> Text section
GTM #185 - Extra! Extra! — It’s a Dog-Eat-Dog, Man-Bites-Dog World
by Charles Rice

Extra! Extra! is Mayfair’s game about the exciting and tense life of a newspaper’s managing editor. Each player in the game wants to get the big stories, the stories their audience wants and they want to get to press first, scooping their competitors. To represent this world, designer Andrew Bond has crafted a finely honed, perfectly balanced worker placement and management game that requires players to work quickly and precisely, like the fingers of a veteran journalist on a keyboard.

In bringing this world to life, it all starts with the components. Extra! Extra! has a three-piece board that nicely brings a three-story news office to life. You’ll be working at a Sources Desk, an Operations Desk, and, finally, the Editor’s Desk. The stories that will make up the front page, including the all-important headline, look like newsprint and once your front page is assembled you’ll have something evocative of a real front page. You’ll send reporters to the newswire, the morgue, and to news desks around the world in search of the best stories.

Speaking of reporters, they are your most important resource and you must build your team and manage them carefully. You begin the game with only two reporters and must expand your team as the game progresses. Each turn you need sufficient money to pay your reporters, or you’ll lose them and have to waste time hiring them all over again, so manage your money wisely and keep your team intact.

(Stored dataset items)
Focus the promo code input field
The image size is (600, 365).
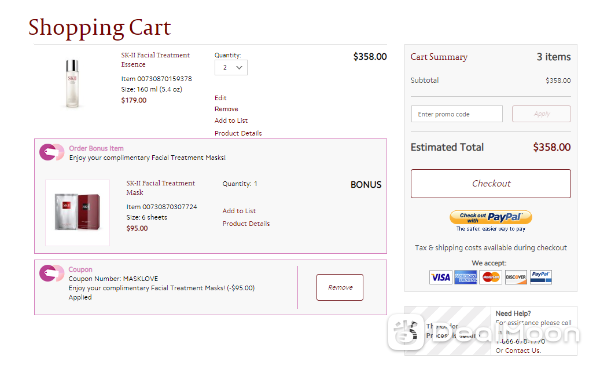(457, 114)
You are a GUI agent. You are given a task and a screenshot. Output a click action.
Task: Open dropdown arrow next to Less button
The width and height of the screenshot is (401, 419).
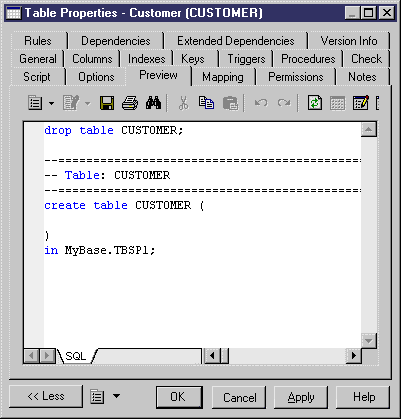pos(116,396)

> Required tasks
- A) Return the passage of the Extra! Extra! review from "GTM #185 - Extra!" to "on a keyboard.".
- B) Supply the next part of the Extra! Extra! review, picking up after its final sentence.

> Answers
- A)
GTM #185 - Extra! Extra! — It’s a Dog-Eat-Dog, Man-Bites-Dog World
by Charles Rice

Extra! Extra! is Mayfair’s game about the exciting and tense life of a newspaper’s managing editor. Each player in the game wants to get the big stories, the stories their audience wants and they want to get to press first, scooping their competitors. To represent this world, designer Andrew Bond has crafted a finely honed, perfectly balanced worker placement and management game that requires players to work quickly and precisely, like the fingers of a veteran journalist on a keyboard.

- B)
Your reporters will gather the stories and photographs that make up the bedrock of your newspaper. Each story requires a certain amount of copy and photographs to put into the paper. For bonus points, you’re also going to want interviews, which bring stories to life and make them much more compelling for your readers. Again, your pool of reporters will conduct interviews and add them to your stories. You can also turn to old articles your newspaper published by visiting the morgue. This can provide you extra copy or photos for your current content.

And what that content will be varies from player to player. Not every newspaper is the same and players in Extra! Extra! will also want to tailor the types of stories they tell to their audience. There are six newspaper themes in the game: world, sports, business, political, business, leisure and home. If you craft stories that fit your newspapers theme, you’ll be able to score bonus points for pleasing your audience. You’ll also want to try and nab the valuable Extra! Extra! tokens, representing breaking news, which increase the score of an article even more, and these have to match the article’s theme.

Of course, running a newspaper is not all about jet-setting around the world with no regard to the practicalities of life; this is serious business. Editors have to make sure to keep the lights on and that means paying close attention to their cash on hand. We’ve discussed the possibility of losing some of your valuable workforce if money runs low, but money also provides the ability to bump a rival reporter off a story. Maybe you take a valuable source to dinner and as the wine flows so do the anecdotes. If a reporter is already on a story, you can bump with a reporter and cash. This can lead to a bidding war over a valuable story component, as players successively bump rival reporters, each time requiring more cash.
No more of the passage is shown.